Ива двигается боком за матерью; но поклоны его низки и медленны. Мина Ольговна должна часто ждать, покуда он выпрямится, чтоб продолжать обход и здравствование.
Мину Ольговну с сыном сажают за почетные места.
Начинается гощенье и заздравное питье. На великих подносах, уставленных налитыми полными рюмками, разносят пекмез,[198] разносят гроздие смарагдовое Царяградское; потом пиво ячное в златых кнеях,[199] потом сукрои ковриг злаченых, сыпанных кимином, потом черницу, брусницу, подслащенную сырцем, костяницу, клубницу, ежевицу и княженицу.
Потом кисель калиновый, сыпанный сахаром.
Потом черемешники, потом сливовицу, потом пьяный мед…
Потом гибаницы…[200]
Потом черешенье, вишенье и орешенье; в узорочных плетеницах пряженицы,[201] дивный мед…
Но вот – отворяются двери, несут чарки с Гречким вином; вслед за подносом выходит красная дочь Боярина Мириана.
Прекрасна собою Мириана; из-под обнизи[207] белокурые волосы заплетены в широкую решетчатую косу, со вплетенными нитками золотыми и жемчужными; глаза Мирианы черны, взгляды не робки, лицо нежно, бело и румяно. Она обошла гостей, поцеловалась с женщинами, поклонилась, опустив очи, мужчинам… и между тем как приближалась она к Мине Ольговне, Ива Олелькович был уже предупрежден, что это его суженая; он встал, и, когда подошла она к матери его, он протянул голову и ожидал, что и к нему подойдет красная Мириана, и его поцелует три раза; но Мириана взглянула на него глумно,[208] как на Мурина, и отошла прочь.
Уста Ивы пришли в обыкновенное положение, но очи перестали разбегаться на все стороны; он забыл про сладкий кусок ковриги, который держал в руках, долго бы не сел на место, если б заботливая Мина Ольговна не дернула его за полу зипуна и не усадила.
Когда первый ряд угощения заключился выходом Мирианы и у гостей развязался язык от сливовицы, пьяного меда и Гречкаго вина, общее молчание и шептанье соседок прервалось беседой:
– Издетска не терплю кимину, родная! чему глумно глаголати!
– Ой, осударыня?

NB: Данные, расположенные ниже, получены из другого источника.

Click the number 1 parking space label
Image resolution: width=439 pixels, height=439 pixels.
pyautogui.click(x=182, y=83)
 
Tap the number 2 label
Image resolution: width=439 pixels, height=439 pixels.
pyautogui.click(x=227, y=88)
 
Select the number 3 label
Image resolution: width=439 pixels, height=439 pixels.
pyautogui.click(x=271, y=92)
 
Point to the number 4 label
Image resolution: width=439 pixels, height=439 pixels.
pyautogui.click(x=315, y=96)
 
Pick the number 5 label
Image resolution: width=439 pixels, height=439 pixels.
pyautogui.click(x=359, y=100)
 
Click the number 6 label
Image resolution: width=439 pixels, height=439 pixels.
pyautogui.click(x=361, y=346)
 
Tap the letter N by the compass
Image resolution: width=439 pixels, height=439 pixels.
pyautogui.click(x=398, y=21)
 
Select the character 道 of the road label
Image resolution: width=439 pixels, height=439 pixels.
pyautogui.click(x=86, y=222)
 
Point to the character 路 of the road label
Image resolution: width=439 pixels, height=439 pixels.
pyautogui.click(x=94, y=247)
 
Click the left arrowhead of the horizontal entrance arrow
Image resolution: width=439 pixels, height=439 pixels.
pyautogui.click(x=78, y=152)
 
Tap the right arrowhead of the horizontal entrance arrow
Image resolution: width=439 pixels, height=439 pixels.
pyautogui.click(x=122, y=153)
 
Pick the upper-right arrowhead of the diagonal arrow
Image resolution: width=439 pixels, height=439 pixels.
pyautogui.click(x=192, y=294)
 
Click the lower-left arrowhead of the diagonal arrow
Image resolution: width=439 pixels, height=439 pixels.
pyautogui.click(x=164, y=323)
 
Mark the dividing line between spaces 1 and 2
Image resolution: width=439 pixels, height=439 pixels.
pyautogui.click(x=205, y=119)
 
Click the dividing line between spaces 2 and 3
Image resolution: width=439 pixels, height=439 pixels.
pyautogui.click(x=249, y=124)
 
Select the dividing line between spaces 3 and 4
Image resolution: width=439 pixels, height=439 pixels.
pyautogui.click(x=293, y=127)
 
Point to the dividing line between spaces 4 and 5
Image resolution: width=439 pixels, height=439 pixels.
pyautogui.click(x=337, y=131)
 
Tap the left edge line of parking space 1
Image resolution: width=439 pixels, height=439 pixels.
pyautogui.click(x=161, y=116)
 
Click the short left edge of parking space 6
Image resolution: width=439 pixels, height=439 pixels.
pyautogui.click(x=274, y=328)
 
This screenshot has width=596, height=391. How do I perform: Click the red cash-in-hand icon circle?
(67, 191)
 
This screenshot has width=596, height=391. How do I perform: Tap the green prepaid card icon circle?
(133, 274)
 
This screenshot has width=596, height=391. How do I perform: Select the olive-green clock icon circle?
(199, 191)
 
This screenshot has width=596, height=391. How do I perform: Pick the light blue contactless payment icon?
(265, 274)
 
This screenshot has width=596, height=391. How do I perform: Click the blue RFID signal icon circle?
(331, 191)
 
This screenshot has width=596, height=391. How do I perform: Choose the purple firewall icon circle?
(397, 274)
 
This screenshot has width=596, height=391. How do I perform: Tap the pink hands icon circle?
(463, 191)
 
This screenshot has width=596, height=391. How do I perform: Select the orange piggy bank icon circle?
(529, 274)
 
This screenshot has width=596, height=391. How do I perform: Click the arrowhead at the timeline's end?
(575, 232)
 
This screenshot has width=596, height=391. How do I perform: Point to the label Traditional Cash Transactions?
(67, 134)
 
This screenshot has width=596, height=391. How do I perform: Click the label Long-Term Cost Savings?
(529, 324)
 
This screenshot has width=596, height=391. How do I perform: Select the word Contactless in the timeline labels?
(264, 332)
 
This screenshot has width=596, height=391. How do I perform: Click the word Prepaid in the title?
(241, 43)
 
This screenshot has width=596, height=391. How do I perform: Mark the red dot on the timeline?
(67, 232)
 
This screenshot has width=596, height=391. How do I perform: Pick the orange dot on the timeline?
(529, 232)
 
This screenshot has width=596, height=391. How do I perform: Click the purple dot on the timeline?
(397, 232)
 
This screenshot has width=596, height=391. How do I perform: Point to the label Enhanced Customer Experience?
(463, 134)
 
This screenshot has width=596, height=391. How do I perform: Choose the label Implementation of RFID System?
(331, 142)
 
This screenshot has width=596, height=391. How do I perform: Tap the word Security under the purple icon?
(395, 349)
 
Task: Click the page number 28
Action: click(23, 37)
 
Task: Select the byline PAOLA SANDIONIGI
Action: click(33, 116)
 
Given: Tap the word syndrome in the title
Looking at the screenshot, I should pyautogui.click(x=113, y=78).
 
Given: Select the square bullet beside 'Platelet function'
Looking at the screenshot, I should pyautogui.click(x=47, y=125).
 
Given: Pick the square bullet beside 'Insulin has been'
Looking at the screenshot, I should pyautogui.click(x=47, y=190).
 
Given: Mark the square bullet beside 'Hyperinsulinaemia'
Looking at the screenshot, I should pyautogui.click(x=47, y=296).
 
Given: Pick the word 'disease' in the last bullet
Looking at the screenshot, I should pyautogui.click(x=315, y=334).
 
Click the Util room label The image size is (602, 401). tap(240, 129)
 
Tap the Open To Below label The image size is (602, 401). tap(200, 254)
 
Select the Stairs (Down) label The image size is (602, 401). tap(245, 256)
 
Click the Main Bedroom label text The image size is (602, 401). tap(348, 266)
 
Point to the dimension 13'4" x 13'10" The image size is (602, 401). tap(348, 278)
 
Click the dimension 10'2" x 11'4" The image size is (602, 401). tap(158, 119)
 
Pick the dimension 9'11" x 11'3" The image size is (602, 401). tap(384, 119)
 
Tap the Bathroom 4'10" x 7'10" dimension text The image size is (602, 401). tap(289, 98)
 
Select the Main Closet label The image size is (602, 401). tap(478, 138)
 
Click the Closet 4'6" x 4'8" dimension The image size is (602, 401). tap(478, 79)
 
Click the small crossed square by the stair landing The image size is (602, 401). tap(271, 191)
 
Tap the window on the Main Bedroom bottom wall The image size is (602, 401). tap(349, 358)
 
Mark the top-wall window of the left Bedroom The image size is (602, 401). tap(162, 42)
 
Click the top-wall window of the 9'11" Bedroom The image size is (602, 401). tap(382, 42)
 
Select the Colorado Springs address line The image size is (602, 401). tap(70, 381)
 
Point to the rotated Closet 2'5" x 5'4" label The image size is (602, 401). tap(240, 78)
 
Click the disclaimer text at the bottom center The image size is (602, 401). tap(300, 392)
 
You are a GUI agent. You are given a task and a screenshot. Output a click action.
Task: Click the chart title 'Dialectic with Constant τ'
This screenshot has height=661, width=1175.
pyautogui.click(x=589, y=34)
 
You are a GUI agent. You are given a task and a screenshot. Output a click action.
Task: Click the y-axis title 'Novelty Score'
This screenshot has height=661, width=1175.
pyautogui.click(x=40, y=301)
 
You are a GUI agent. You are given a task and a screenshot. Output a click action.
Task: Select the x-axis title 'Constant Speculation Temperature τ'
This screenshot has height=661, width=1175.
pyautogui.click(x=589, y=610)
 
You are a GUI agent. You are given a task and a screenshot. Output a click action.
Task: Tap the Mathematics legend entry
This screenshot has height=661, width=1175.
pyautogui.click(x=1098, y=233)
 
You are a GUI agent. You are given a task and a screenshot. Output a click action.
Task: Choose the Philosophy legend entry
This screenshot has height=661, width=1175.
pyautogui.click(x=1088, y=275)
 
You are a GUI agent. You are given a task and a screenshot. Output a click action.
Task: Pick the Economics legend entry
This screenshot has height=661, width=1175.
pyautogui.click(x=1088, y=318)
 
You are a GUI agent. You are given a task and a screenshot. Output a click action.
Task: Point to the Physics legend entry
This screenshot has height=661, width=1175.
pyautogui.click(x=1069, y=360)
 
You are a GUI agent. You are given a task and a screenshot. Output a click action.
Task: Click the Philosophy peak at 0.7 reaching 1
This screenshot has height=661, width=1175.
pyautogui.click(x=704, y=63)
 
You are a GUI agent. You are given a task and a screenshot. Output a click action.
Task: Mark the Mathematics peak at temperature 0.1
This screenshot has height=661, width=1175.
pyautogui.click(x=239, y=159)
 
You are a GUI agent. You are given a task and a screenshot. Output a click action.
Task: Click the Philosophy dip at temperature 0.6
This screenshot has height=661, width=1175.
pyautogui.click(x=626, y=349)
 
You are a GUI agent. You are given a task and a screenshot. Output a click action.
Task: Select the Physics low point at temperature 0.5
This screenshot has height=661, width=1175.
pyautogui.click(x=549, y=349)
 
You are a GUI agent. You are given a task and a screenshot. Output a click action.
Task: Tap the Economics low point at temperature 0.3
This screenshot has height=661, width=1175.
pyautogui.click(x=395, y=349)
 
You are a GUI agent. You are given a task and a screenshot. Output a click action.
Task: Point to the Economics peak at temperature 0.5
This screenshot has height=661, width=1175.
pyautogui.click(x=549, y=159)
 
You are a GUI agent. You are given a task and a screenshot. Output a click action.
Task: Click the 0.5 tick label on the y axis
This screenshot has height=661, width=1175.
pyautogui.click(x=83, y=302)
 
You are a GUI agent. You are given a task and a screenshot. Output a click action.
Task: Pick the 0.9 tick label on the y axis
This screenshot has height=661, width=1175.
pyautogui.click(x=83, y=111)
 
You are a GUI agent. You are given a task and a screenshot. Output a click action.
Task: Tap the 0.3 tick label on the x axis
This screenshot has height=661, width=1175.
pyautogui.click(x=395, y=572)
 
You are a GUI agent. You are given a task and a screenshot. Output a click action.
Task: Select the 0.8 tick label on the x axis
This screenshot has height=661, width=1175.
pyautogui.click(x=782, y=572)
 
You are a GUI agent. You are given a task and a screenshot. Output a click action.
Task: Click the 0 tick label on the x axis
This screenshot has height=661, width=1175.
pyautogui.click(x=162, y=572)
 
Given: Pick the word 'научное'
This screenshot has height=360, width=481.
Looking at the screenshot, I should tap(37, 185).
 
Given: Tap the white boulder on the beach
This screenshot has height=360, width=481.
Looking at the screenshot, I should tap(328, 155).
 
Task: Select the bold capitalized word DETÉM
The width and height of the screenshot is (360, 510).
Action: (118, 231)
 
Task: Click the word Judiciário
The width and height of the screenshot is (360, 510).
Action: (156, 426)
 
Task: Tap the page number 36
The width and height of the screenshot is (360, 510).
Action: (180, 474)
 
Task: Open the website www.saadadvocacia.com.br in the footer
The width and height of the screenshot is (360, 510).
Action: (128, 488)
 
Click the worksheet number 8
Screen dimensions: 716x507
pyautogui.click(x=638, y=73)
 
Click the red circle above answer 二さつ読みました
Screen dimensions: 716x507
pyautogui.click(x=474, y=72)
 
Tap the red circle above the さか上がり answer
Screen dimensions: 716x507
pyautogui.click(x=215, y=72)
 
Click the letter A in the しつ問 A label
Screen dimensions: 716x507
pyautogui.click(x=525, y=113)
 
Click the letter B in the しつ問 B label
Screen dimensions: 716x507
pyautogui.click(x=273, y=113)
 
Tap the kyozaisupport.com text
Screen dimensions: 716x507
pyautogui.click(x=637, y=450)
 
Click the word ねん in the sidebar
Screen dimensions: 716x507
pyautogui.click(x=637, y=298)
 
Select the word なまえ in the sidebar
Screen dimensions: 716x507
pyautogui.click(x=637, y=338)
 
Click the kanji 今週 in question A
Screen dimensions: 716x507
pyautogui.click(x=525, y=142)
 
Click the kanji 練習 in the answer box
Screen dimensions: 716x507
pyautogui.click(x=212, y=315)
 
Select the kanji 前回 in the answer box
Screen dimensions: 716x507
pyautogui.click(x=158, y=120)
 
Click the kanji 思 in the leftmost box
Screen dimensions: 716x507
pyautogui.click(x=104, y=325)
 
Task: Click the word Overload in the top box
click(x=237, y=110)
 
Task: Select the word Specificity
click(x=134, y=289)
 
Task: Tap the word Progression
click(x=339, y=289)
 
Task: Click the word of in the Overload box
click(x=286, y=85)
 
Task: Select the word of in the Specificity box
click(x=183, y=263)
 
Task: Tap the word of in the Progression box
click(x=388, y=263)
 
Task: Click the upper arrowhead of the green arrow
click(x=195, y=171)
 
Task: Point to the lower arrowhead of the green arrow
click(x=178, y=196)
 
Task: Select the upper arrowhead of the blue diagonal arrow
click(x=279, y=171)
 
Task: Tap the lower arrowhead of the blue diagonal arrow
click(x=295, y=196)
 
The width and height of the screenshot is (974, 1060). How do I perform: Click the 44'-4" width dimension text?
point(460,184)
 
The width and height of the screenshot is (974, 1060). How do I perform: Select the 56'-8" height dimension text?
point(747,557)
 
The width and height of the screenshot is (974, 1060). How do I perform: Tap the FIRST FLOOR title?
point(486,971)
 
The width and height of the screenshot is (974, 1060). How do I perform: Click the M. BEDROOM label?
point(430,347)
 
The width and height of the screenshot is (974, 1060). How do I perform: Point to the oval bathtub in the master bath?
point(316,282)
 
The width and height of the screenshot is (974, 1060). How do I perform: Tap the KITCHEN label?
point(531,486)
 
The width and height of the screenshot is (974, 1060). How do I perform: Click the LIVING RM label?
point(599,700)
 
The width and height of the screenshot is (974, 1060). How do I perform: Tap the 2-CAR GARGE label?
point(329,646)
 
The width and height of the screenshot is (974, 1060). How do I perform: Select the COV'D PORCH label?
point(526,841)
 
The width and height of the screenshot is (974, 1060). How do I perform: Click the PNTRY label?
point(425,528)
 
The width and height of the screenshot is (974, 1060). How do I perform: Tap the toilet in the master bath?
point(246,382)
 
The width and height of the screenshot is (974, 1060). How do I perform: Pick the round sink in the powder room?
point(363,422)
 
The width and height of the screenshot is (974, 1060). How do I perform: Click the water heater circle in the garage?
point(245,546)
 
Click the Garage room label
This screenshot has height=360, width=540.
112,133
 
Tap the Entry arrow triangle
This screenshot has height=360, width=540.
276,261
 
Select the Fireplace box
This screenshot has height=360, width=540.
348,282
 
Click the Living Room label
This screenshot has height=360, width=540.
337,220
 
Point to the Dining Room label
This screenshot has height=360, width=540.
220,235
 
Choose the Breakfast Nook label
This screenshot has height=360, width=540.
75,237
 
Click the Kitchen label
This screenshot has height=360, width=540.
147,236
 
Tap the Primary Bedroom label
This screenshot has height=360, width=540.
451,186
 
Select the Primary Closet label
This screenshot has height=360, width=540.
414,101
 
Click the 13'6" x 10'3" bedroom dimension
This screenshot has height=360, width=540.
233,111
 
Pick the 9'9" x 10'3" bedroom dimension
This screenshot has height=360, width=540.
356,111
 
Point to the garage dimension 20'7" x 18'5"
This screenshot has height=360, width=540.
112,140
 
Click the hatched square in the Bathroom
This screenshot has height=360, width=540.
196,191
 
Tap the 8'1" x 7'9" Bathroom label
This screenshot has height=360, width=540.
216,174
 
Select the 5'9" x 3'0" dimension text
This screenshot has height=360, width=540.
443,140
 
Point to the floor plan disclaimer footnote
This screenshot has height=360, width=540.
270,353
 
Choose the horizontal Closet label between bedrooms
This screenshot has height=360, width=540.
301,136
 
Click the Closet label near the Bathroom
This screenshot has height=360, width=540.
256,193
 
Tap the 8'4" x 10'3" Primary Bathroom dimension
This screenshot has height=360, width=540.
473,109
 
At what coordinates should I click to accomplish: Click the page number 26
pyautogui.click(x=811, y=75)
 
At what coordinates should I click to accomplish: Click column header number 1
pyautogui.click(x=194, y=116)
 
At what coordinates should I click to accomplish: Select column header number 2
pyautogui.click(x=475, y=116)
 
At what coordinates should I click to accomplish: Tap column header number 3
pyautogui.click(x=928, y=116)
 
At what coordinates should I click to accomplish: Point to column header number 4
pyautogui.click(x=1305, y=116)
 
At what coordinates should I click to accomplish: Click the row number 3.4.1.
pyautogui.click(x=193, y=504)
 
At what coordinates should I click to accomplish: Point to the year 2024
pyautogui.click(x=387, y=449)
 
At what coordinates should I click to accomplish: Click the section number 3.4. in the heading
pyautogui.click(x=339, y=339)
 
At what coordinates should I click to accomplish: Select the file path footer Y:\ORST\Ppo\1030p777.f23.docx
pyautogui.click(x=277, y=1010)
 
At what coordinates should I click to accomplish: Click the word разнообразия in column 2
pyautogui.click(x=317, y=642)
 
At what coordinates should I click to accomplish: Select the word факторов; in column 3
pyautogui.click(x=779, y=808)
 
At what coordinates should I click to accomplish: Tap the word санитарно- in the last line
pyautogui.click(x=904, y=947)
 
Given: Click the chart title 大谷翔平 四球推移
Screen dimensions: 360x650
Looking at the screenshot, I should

Я Гречкаго ливана не улюблю, душу томит.
– Ведут речь, что у Кыеве новый святец явился, да поганые Тохары не пускают людей приложитися к мраморной корсте[209] и принести требу!
– Мурины нечестивии! пошли на них, господи, огневицу велию!
– От онуду же недобрая сия повесть?
– Посылала, осударыня, вершника, посланца ко огумну, в стольный град, привести миру, да поставить светец перед угодником… не пустила Тохара проклятая!
– Ох, поганые Тохары! – произнесла, воздыхая, одна из кумушек хозяйки. – Я жила в Киове в динь, когда Князь избеже из града и вси Бояре, и внидоша во град поганые! Внидоша в домы и в церкви, и одраша двери и разсекоша, и трапезу чюдную одраша, драгый камень и велий жемчюг! и поимаше хрести честные и иконы бесценные одраша! и найдоша кадии злата и сребра на полетех и в стенах; и многи церкви и монастыри пограбиша; чернче же в чернице облупиша и неколико избиша!..
– Ляхи да Литва, осударыня, – вскричал один Боярин, – нелепее уже Татар! Бирючь, Татара́, взял свою виру по обычаю, да и седи в упокое; коли, коли Мурзе на поклон ити; а Литвины скору сняли! Что Весь,[210] то полк Ляхский, что изба, то шляхта!
– Тс, – сказал хозяин разгорячившемуся гостю своему, показывая на Литовского Хоронжаго, который был на другом краю горницы.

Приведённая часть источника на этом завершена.